The first course is an adapted version of Circuits and Electronics, an introductory course in which students learn the basic architecture of computers and gadgets.

Participants will watch five- to 10-minute video tutorials, read an e-textbook, and complete homework assignments, virtual laboratories and two exams. At the end of the course, they will receive a cumulative grade and a certificate from MITx.

“We’re trying to model it, as much as possible conceptually at least, with how we do it at MIT,” said Anant Agarwal, the MIT electrical engineering and computer science professor who will be teaching the course, in a phone call with media last week.

Registration will cost nothing, and there is no limit to enrollment.  The “modest” fees that the university has said it will charge for MITx will most likely be tied to the credential, according to a spokesman. He said pricing has not been determined yet.

The assignments and exams will be graded by computer programs. MITx does not plan to include any protection against cheating beyond an honor code and the natural obstacles inherent in the complexity of the assignments and exam questions. The completion certificate will note this explicitly, Agarwal says. In the future, MITx may pursue more sophisticated checks on dishonesty, he added.   

One homegrown e-learning innovation MITx hopes to bring to bear in its inaugural course is a virtual circuits laboratory that will allows participants to play with chips and resistors and orient themselves to the building blocks of microprocessors — all via a browser window. Instead of handling a breadboard and connecting components with their hands, the MITx registrants will do so by clicking, dragging and dropping in “the gaming equivalent of a physical lab,” Agarwal said.

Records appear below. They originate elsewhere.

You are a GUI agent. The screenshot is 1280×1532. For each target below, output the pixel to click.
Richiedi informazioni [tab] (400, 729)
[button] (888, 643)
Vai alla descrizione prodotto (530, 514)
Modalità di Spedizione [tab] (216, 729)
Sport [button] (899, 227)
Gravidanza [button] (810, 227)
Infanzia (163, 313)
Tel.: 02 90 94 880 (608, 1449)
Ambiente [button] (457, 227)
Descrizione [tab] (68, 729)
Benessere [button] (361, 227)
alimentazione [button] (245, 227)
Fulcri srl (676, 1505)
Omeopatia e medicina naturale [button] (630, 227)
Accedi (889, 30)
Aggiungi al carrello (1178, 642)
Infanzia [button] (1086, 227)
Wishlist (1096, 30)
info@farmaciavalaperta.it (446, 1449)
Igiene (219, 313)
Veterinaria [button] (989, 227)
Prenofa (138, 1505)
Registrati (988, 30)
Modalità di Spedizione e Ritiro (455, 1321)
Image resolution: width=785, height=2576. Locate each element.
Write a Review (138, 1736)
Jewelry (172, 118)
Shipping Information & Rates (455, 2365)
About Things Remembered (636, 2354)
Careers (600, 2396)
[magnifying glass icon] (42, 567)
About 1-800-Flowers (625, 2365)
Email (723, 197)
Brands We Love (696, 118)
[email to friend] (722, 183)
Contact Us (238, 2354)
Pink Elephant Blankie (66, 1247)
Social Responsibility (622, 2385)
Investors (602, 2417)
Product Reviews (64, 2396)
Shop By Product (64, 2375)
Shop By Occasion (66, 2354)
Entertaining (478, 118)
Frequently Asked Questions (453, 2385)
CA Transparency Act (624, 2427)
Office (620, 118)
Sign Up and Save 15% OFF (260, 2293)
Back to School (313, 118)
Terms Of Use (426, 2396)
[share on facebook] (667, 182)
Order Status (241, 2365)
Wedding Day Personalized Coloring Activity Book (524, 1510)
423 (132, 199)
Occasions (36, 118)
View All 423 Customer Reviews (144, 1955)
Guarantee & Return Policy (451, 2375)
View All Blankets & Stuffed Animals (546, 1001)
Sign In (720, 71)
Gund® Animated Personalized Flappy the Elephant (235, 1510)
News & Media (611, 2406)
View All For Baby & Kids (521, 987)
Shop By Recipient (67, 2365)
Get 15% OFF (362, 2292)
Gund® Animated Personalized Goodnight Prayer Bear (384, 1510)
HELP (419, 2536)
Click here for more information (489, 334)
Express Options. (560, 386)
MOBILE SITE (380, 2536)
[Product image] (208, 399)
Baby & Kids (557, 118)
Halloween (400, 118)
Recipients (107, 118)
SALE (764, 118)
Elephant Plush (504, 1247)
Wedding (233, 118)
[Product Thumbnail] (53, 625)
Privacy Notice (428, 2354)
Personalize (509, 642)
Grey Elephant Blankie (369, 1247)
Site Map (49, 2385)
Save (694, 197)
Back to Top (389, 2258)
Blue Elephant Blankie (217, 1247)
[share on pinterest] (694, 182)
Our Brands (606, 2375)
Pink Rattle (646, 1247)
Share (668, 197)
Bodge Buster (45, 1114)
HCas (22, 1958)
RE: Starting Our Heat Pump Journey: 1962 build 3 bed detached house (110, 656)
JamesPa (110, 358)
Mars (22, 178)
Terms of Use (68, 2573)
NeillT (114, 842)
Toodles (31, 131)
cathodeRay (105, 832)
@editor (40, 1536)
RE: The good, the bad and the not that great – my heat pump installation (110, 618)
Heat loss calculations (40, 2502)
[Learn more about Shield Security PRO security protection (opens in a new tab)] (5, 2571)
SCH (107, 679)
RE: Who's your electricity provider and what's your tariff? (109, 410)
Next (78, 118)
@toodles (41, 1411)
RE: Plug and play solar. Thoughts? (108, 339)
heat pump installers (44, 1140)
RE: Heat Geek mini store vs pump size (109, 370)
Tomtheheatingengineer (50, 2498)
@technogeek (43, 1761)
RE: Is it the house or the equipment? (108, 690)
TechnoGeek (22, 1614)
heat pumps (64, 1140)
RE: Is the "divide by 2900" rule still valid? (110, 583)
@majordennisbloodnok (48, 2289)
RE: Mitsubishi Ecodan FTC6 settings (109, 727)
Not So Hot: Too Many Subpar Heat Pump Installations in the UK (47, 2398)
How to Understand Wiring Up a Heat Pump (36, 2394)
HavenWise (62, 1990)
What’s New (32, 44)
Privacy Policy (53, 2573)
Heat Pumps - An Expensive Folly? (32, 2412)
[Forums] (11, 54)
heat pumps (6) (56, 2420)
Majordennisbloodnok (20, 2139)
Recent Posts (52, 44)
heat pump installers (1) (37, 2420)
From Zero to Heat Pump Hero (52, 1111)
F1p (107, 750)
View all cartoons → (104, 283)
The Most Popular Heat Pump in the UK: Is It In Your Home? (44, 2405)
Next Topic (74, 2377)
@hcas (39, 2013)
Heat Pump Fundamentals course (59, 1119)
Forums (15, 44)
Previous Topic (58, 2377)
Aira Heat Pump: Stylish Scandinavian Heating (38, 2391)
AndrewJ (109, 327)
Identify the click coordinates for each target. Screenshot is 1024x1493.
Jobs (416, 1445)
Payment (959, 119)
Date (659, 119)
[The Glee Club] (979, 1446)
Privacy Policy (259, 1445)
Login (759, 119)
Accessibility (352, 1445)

The simulation software will run on MIT servers; participants will not need especially powerful computers in order to use it, Agarwal said. Also, MITx will be making the source code for its software infrastructure available to other institutions for free.

What will the certificate from MITx be worth in the job market? That remains to be seen. But those who earn a certificate can be expected to come away with at least a working familiarity with the underlying physics of circuits and electronics, said Rafael Reif, the university provost, and that may well be a boon to their job prospects.